Stored items
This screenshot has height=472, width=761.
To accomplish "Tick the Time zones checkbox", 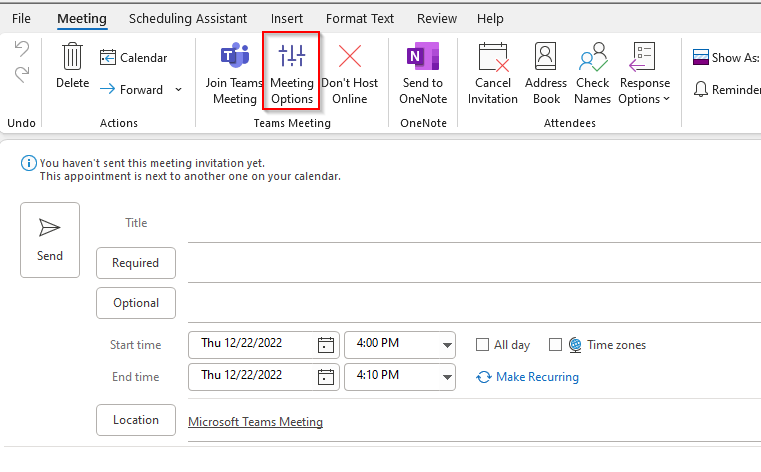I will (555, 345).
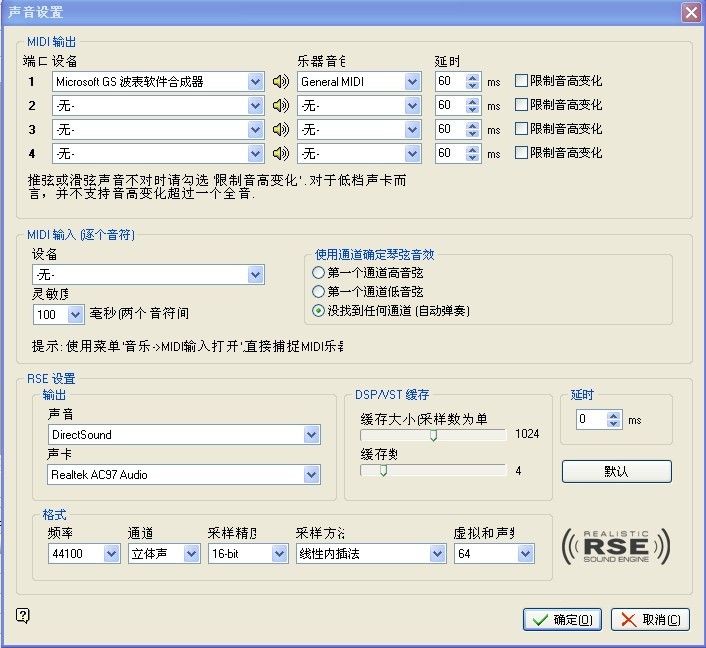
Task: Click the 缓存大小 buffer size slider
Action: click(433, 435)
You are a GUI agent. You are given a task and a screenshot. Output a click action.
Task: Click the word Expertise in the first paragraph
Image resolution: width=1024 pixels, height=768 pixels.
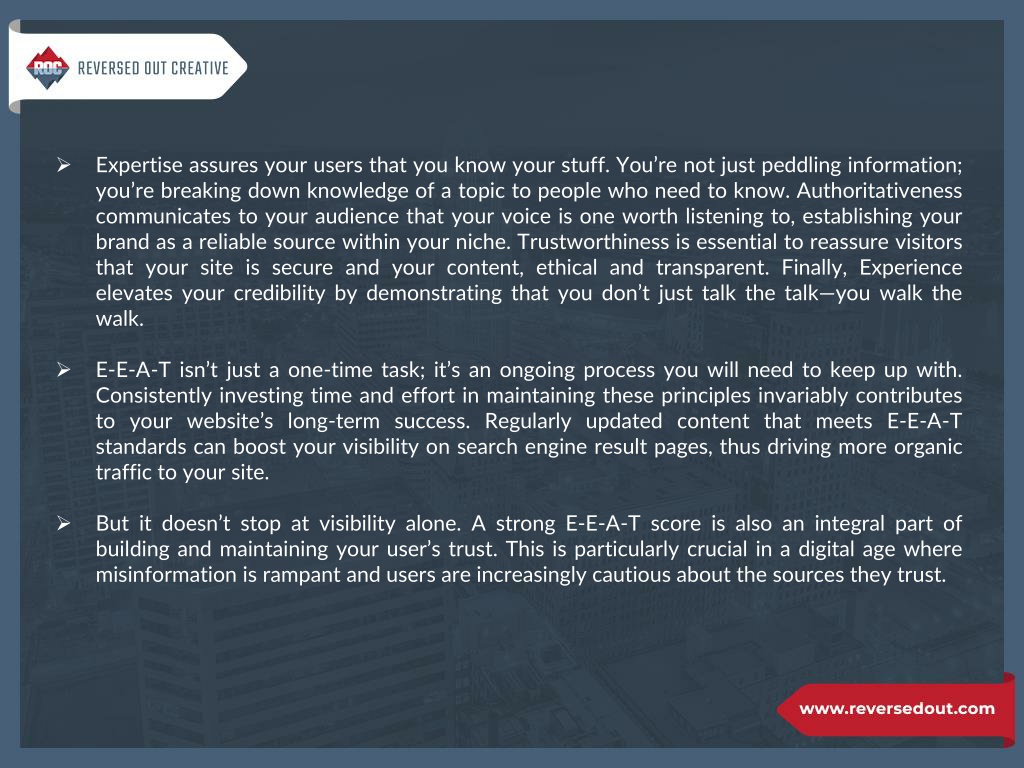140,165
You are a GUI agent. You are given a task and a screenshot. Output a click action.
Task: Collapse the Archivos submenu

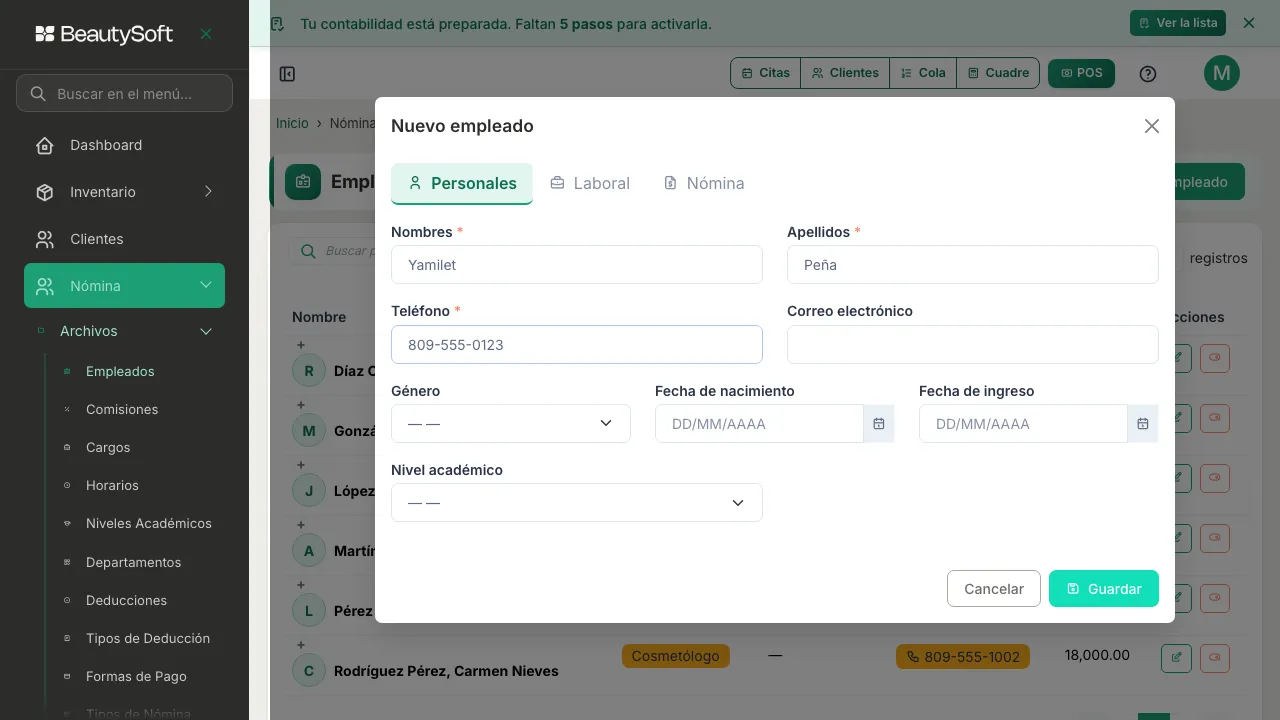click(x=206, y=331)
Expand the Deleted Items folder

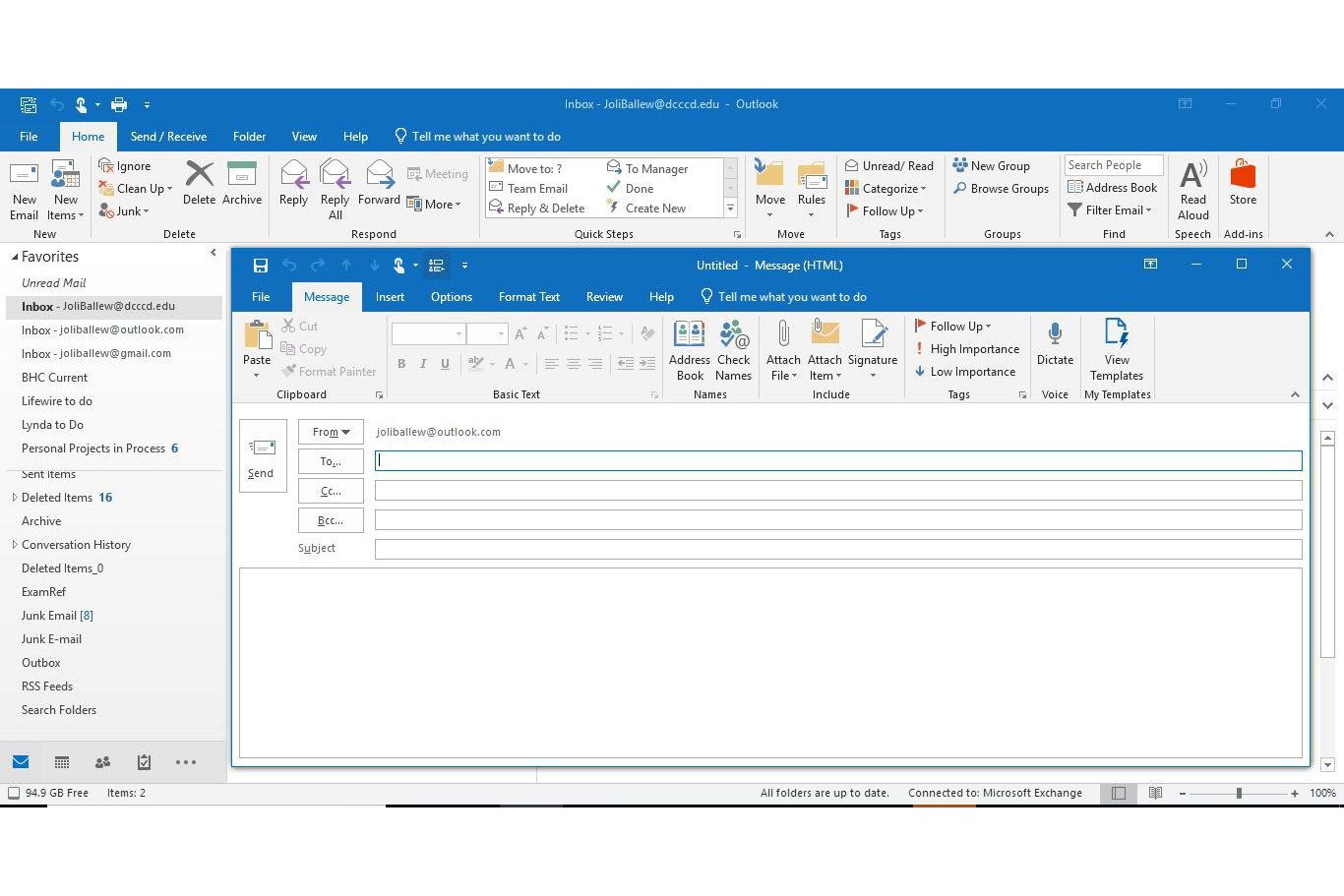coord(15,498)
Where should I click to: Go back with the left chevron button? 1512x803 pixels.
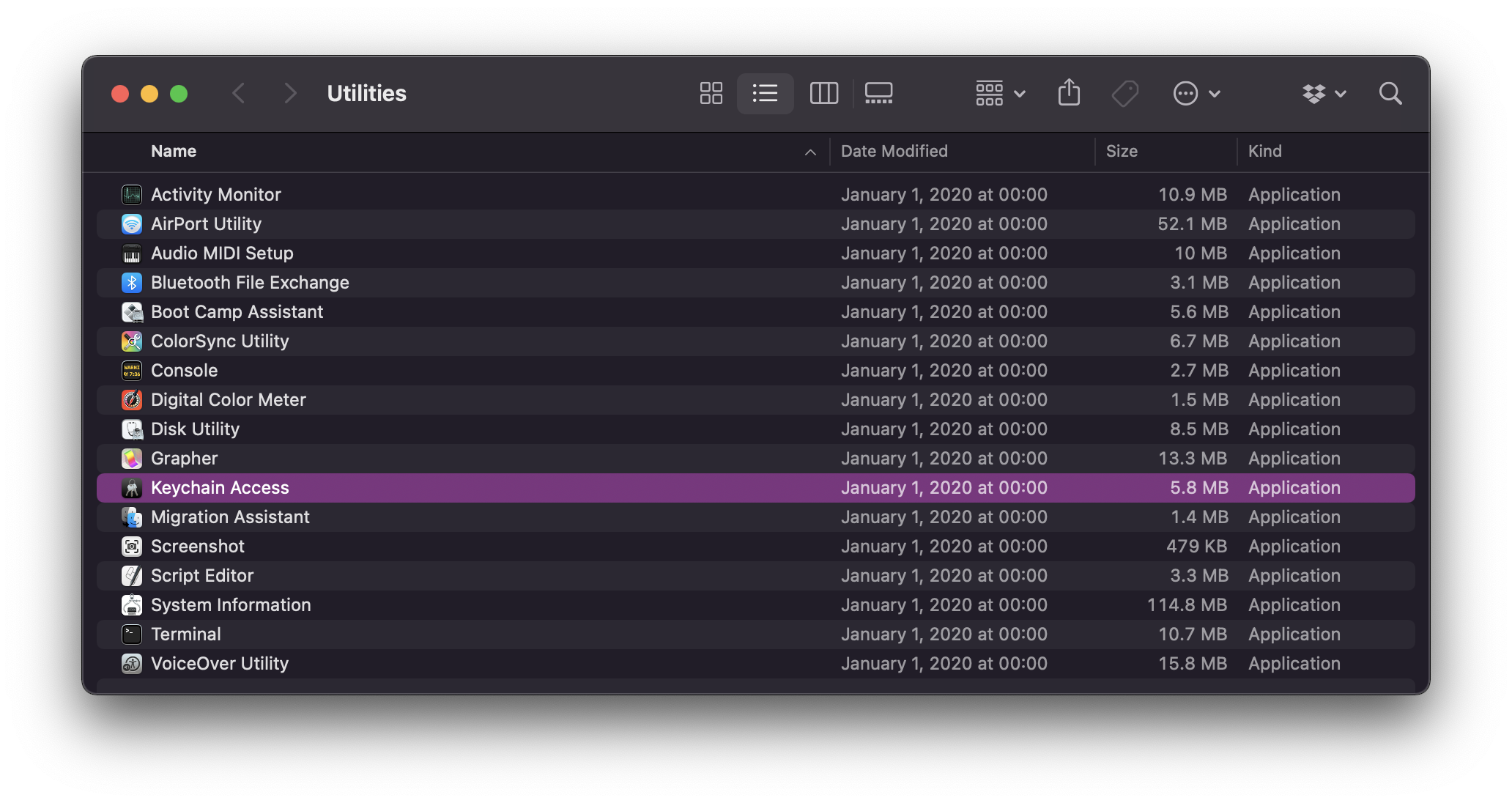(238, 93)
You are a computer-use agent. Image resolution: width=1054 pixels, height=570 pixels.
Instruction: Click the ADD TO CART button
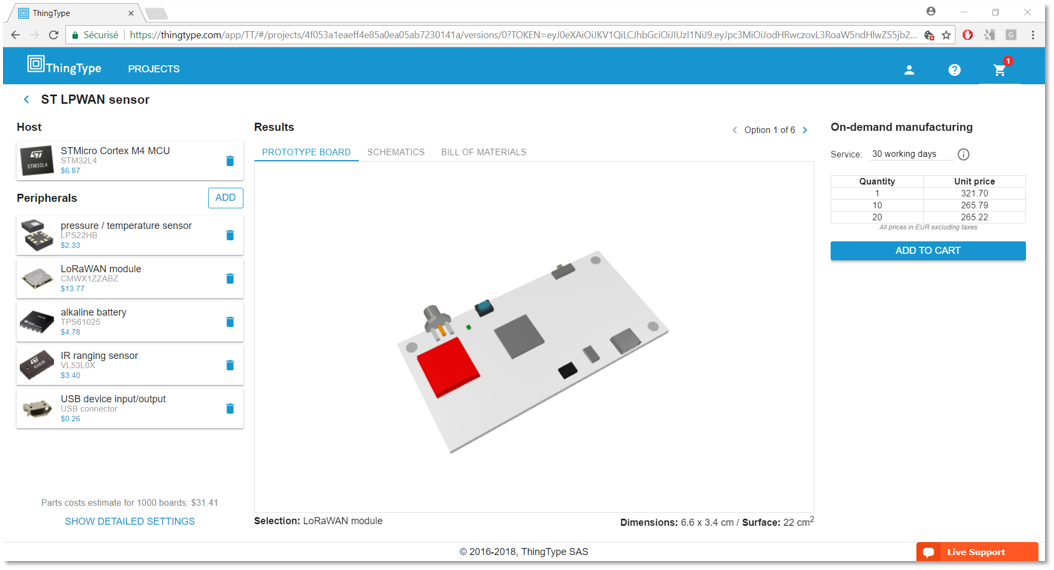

Exercise prompt
No pictures belong in the copy. Retype exactly, and only, the lines from the line containing "Expand the Deleted Items folder" through the last line of the data, both included.

Result below
Expand the Deleted Items folder

coord(15,498)
Where should I click to: Go back with the left chevron button? 1512x803 pixels.
(238, 93)
You are a computer-use agent. Image resolution: width=1054 pixels, height=570 pixels.
Instruction: Click the ADD TO CART button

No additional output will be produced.